[Collected data entries]

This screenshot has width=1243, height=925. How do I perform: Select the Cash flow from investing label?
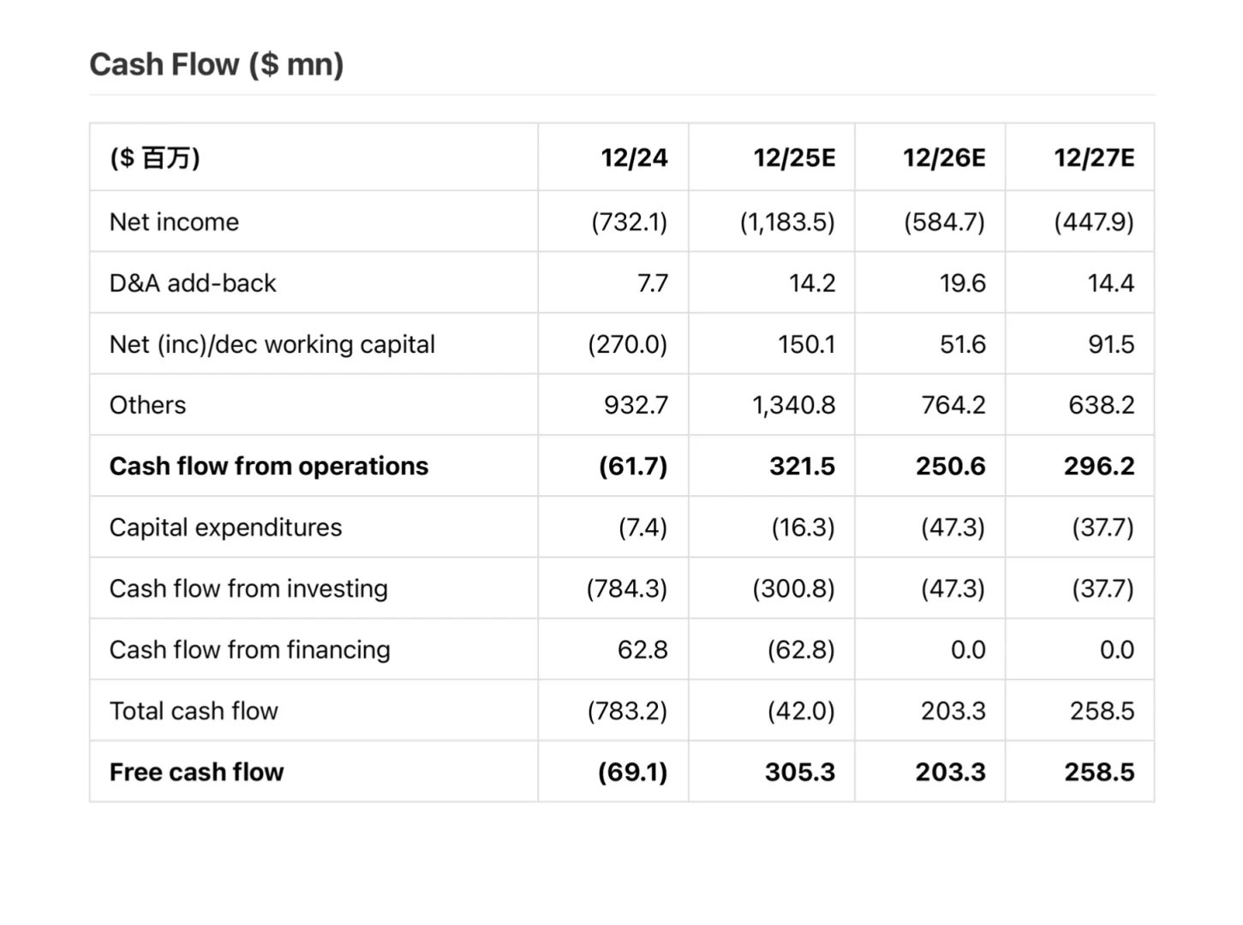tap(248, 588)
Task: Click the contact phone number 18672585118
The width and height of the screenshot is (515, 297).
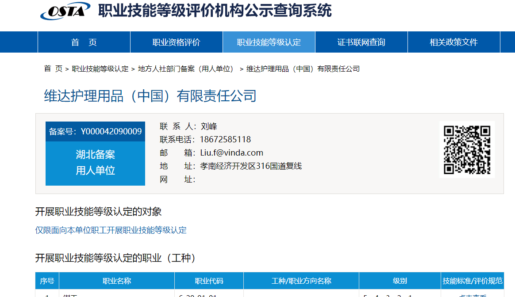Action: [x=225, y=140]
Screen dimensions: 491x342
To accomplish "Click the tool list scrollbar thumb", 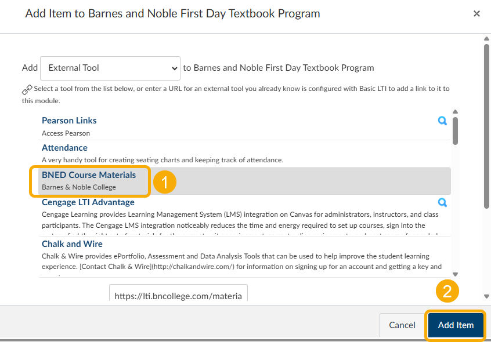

==

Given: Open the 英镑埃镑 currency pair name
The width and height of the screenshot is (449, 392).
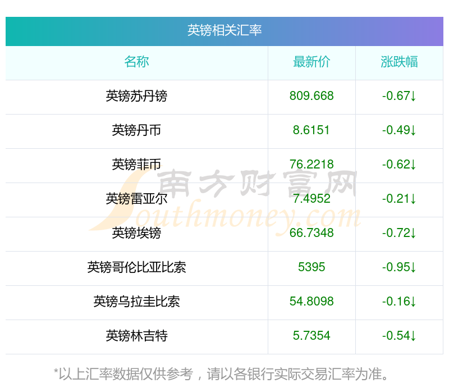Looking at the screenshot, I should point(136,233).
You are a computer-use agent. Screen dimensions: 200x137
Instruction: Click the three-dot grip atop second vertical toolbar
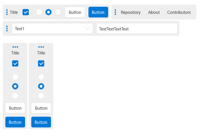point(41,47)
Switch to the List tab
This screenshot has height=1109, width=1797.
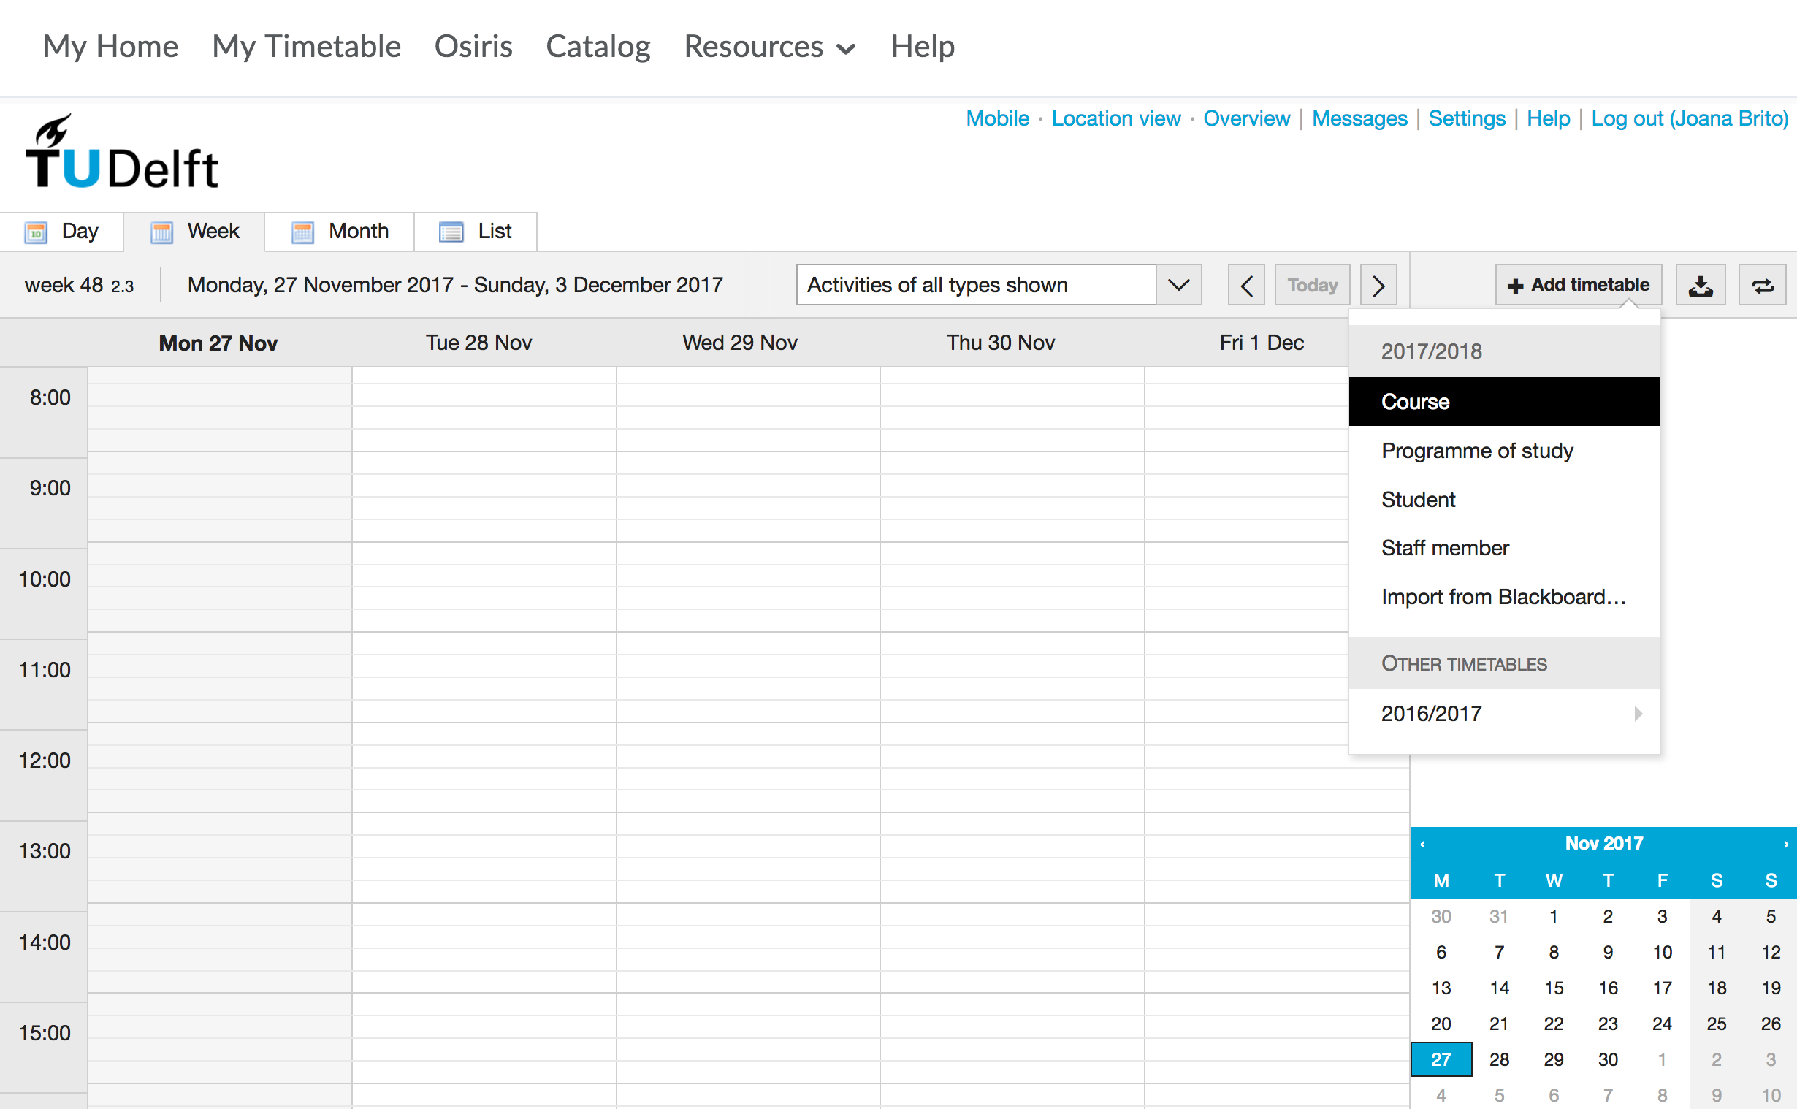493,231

Work to be completed:
Going by the data above, the answer is exactly the lines from the one holding "The width and height of the screenshot is (515, 297)." to the one holding "the tool list", both kept, with the pictures left out.

Result of this exercise:
The width and height of the screenshot is (515, 297).
Action: [x=225, y=140]
Screen dimensions: 491x342
To accomplish "Click the tool list scrollbar thumb", 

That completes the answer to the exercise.